Of note, neutralizing antibody responses was strongly associated with antibody levels measured by ELISA (R2, 0.67 by Marburg VN; p<0.001).
“Neutralizing antibodies targeting different epitopes of the spike glycoprotein have been associated with protection from COVID-19 in early preclinical rhesus macaque studies,” the researchers said. “Although a correlate of protection has not been defined for COVID-19, high levels of neutralizing antibodies have been shown in convalescent individuals, with a wide range, as confirmed in our study.” [Science 2020;doi:10.1126/science.abc6284; Nature 2020;doi:10.1038/s41586-020-2456-9; Clin Infect Dis 2020;doi:10.1093/cid/ciaa721ciaa721]

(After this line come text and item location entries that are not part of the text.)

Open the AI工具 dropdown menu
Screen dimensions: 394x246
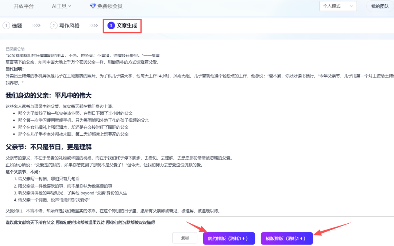61,6
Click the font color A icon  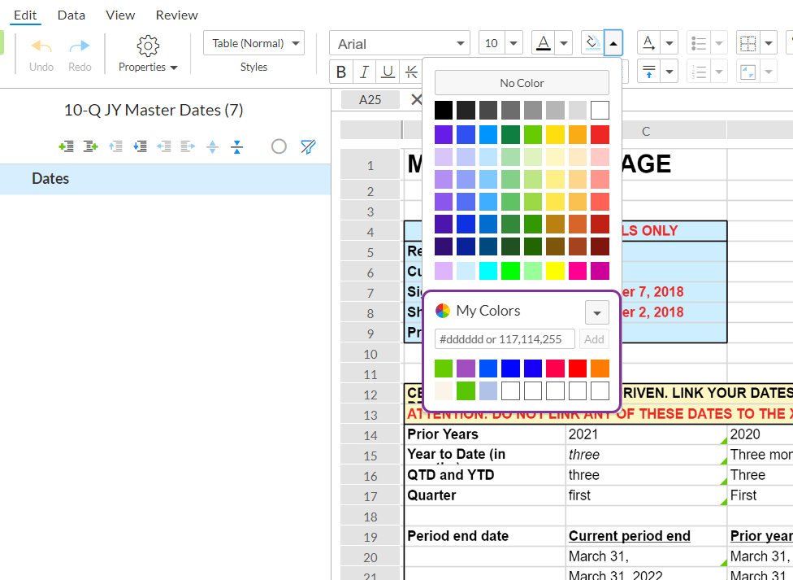coord(543,43)
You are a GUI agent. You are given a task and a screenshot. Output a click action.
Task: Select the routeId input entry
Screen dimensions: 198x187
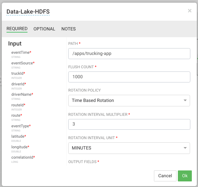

Furthermore, mounting evidence suggests that T-cell responses could mitigate COVID-19. A robust memory T-cell response without symptomatic disease in the absence of a measurable humoral response was detected in individuals who were exposed but asymptomatic. [Cell 2020;181(501.e15):1489; bioRxiv 2020;doi:10.1101/2020.06.29.174888; Sci Immunol 2020;5eabd2071]
“Adenovirus-vectored vaccines are known to induce strong cellular immunity and ChAdOx1 nCoV-19 vaccination resulted in marked increases in SARS-CoV-2 spike-specific effector T-cell responses as early as day 7, peaking at day 14 and maintained up to day 56 as expected with adenoviral vectors,” the researchers said. “However, a boost in cellular responses was not observed following the second ChAdOx1 nCoV-19 dose.”
This finding supports that of a previous study on viral vectored vaccines given as part of a homologous prime-boost regimen. [Sci Rep 2018;8:3390]
Phase III trials for ChAdOx1 nCoV-19 are currently in progress in Brazil, South Africa, and the UK.